Space & Astronomy
Bennu may have come from an ancient ocean world, analysis suggests
By
T.K. RandallFebruary 11, 2024 ·
2 comments
The sample material collected from Bennu. Image Credit: NASA / Erika Blumenfeld and Joseph Aebersold
Scientists have started analyzing the material samples returned to Earth by the OSIRIS-REx asteroid mission.
Back in September 2016, NASA sent a spacecraft, OSIRIS-REx, to rendez-vous with Bennu - a huge 500-meter-wide asteroid with the potential to strike the Earth sometime in the future.
After arriving there in 2018, it spent over two years investigating the asteroid and collecting sample material before heading back home. Following a further two-year journey through the solar system, it finally arrived back on Earth last year, much to the delight of NASA's science team.

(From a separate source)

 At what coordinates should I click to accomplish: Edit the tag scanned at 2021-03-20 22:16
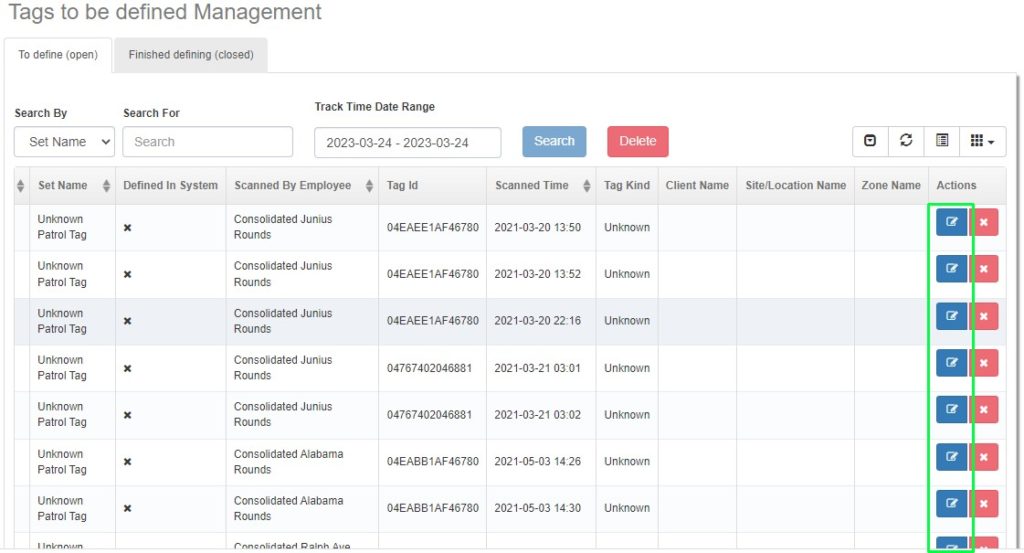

Since then, scientists have been working to analyze the samples.
"We have over a 1,000 particles that are greater than half-a-millimeter, 28 particles that are greater than a centimeter, and the biggest particle is 3.5 centimeters," OSIRIS-REx principal investigator Dante Lauretta told
Space.com.
"So a great collection full of really large stones."

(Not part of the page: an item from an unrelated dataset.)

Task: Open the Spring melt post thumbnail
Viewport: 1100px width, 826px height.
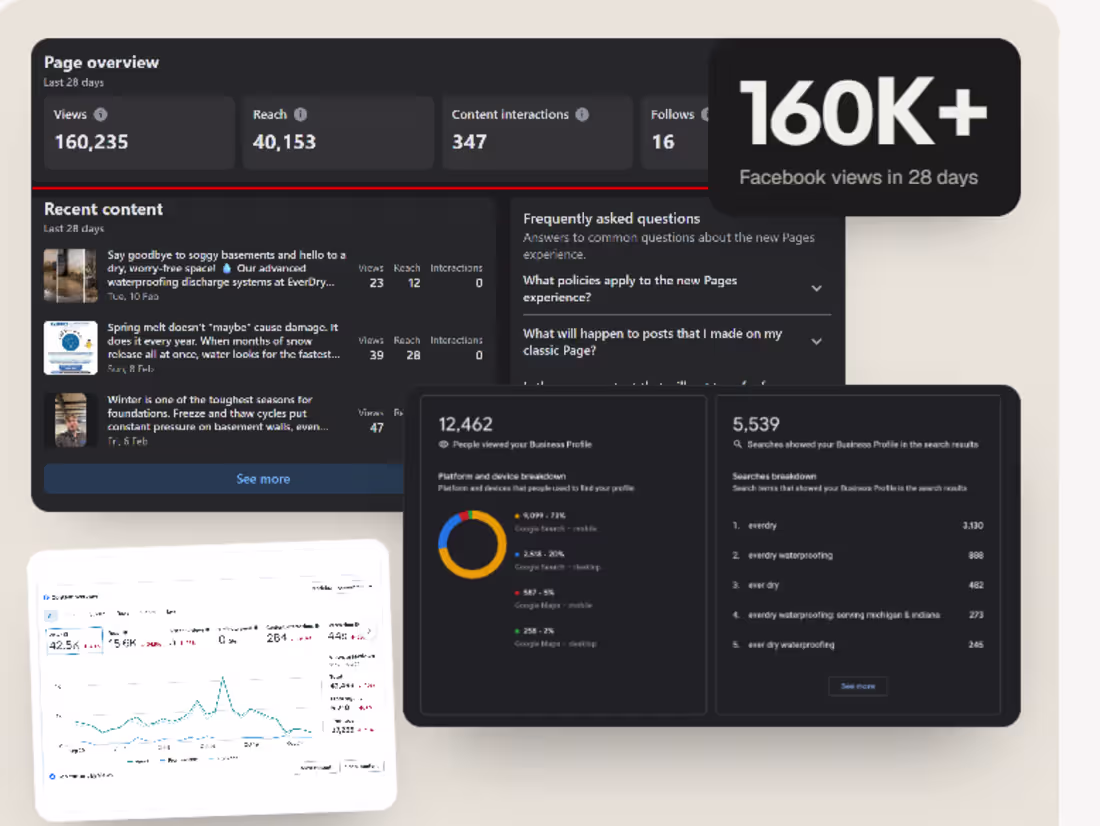Action: point(70,347)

While full details of what has been found so far will be revealed at a conference next month, there have been some hints at what secrets the samples might contain.
Back in October, there were indications that Bennu could contain the building blocks of life and now, according to the researchers, there are also indications of where it might have originated.
Of particular note is the fact that the samples have a phosphate crust more akin to something found on extraterrestrial ocean worlds than the typical meteorite fragments that have been analyzed before.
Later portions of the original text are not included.